I STUDIED under a school system practised in the post-war period before Merdeka (1946 to 1956), where promotion to the next higher class depended on passing the two-term examinations and the final year-end examination. The two-term examinations contributed to 30 per cent of the marks in the final year-end examination.
Coursework recorded in the science lab logbook of the students also contributed some marks to the final year-end examinations.
The examinations were set and corrected by the class teachers who taught the various subjects. Failing the year-end examination for the first time in one's school career meant being retained for an extra year in the same class.
Failing for the second year in one's school career meant being expelled from school. The teachers then wielded much power to make or break a student's career.
Teachers being humans with normal weaknesses -- of prejudices, likes and dislikes, coupled with the power to make or break a student's career -- led, in some cases, to abuse of power.
It was not unusual for teachers giving private tuition to favour such students by coaching them on the answers to the examination questions set by the teacher and/or favourably marking their answer scripts.
A teacher may develop a prejudice against a pupil who asks awkward questions that expose the teacher's shortcomings in his knowledge, and embarrasses him in front of the class. Or he could have a grudge against the pupil's father and take it out on the son. Worse still, he could pass on his prejudice to other teachers who he regularly meets in the staff room or outside.
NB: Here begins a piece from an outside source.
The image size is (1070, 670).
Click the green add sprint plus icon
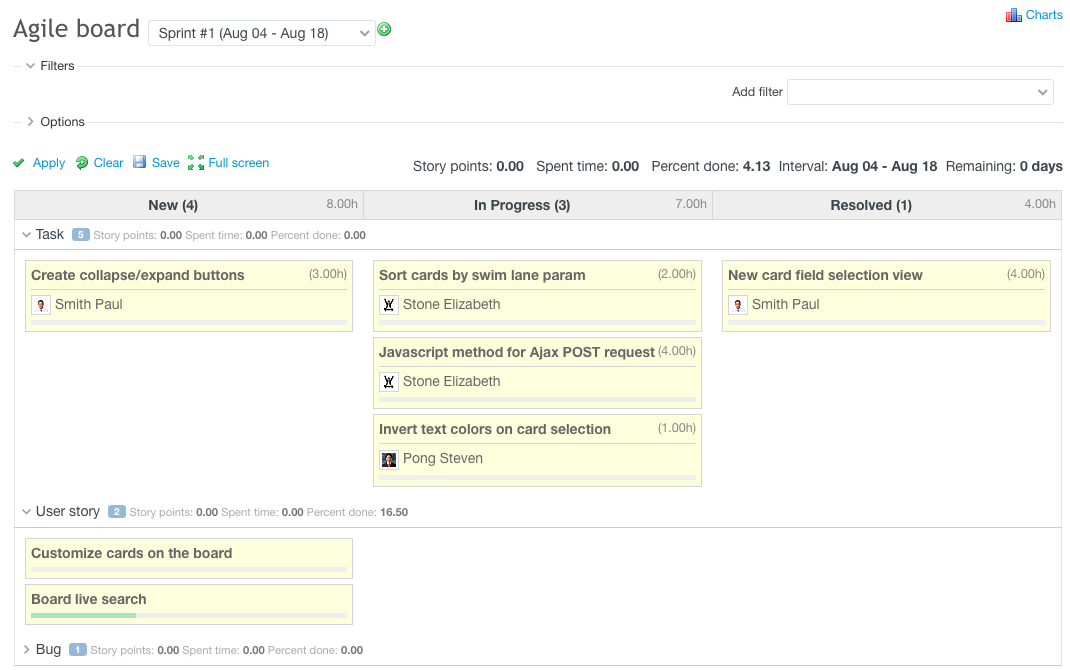click(384, 30)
So a prejudice formed by a teacher against a pupil in the lower classes tends to stick with him throughout his school career until he sits the Cambridge Overseas School Certificate (OSC) examination, which is an independently conducted public examination.
The results of the OSC examination, in some cases, produces surprising results, with some teachers' favourites getting disappointing results and some "black sheep" performing spectacularly.
There is also uniformity in grading in centrally conducted public examinations regardless of which school the pupil attended or even if he or she is an independent candidate. But then, there is also the obsession by some schools to produce good results.
So, now that the Education Ministry is working towards class-based assessments, could we learn from the past and could the assessment system be tweaked to produce better results?